Hang ast / pipelk / piperd

From: Paul Floyd <paulf2718_at_gmail.com>
Date: Fri, 27 May 2022 22:13:52 UTC

I'm debugging two issues with Valgrind on FreeBSD 13.1 and 14, one on 
amd64 and one on i386.

The 1st testcase, on i386, creates 10 threads that all just then call 
pause(). Then there is a fork(), the parent does a pause() and the child 
kills the parent(). The error is reproducible.

The second testcase, on amd64, runs a loop for 7 tests, each one 
creating 2 threads. The thread function writes either to a global 
variable or various types of TLS, using a nanosleep as a way to yeild 
between the threads. This hang is intermittent.

The above detail is probably not that relevant.

In both examples Valgrind is hanging with 100% CPU use.

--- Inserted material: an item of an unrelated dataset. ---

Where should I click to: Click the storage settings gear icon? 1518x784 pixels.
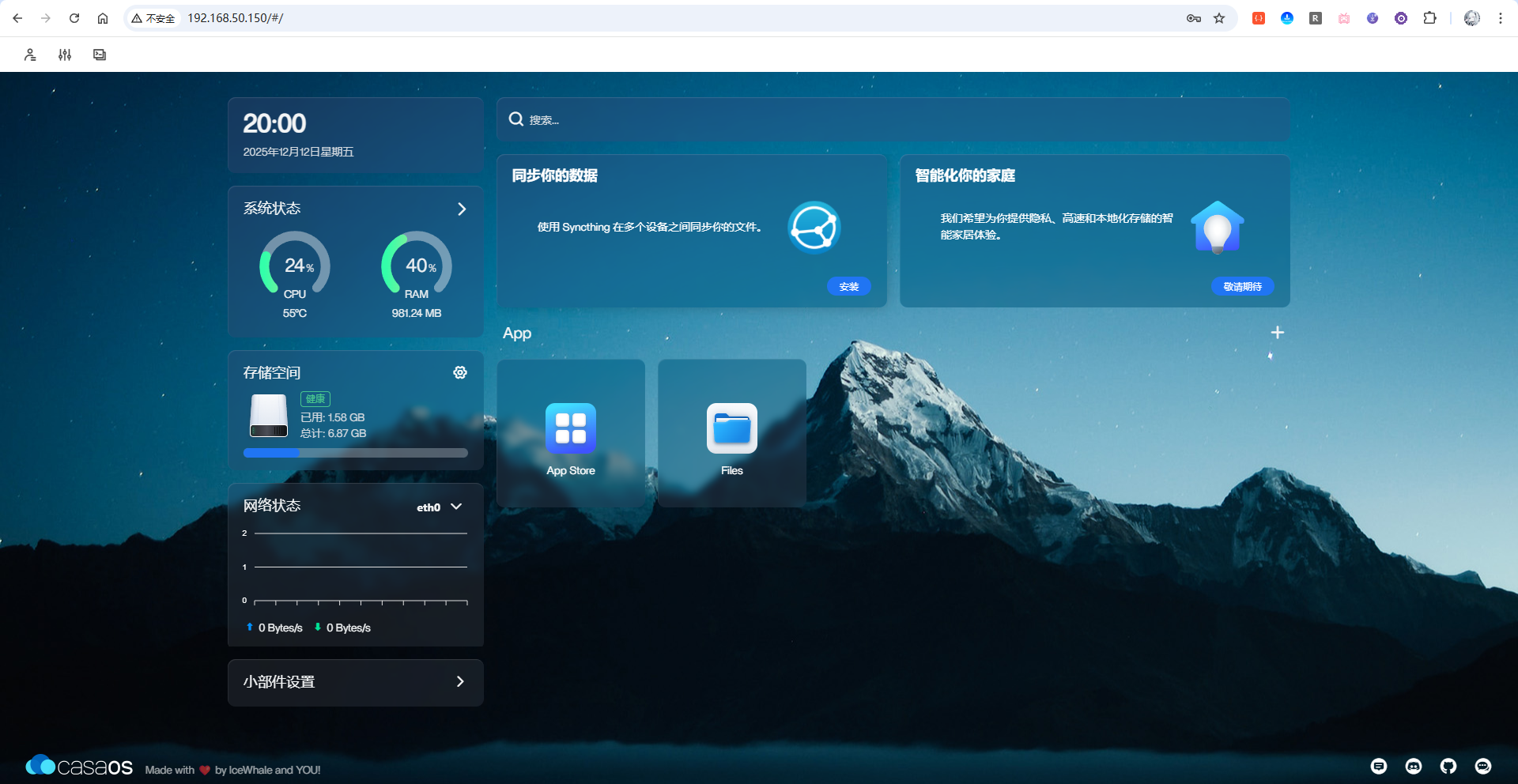(460, 372)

In ktrace where things seem to go wrong there is

|9340 none-amd64-freebsd GIO fd 28503 read 1 byte "X" 9340 
none-amd64-freebsd RET read 1 9340 none-amd64-freebsd CSW stop user 
"ast" 9340 none-amd64-freebsd CSW resume kernel "pipelk" 9340 
none-amd64-freebsd CSW stop kernel "piperd" 9340 none-amd64-freebsd CSW 
resume kernel "pipelk" 9340 none-amd64-freebsd CSW stop kernel "piperd" 
... repeat until killed That read is a pipe used for the Valgrind 
scheduler lock. The scheduler runs single threaded, and the read above 
means that one thread has acquired the lock and should be able to run. 
Instead it looks like there is an ast that gets the kernel stuck in 
context switches to pipe read and pipe lock states. kill -9 is the only 
way out. This all worked OK from FreeBSD 11.3 to 13.0. It's quite 
difficult to trace this within Valgrind. Both hangs seem quite sensitive 
to timing - in both cases adding or changing nanosleep times seem to 
make them no longer hang. Adding debug statements to Valgrind can also 
change the behaviour (and is also unsafe when not holding the scheduler 
lock). Does this look like a kernel bug? A+ Paul |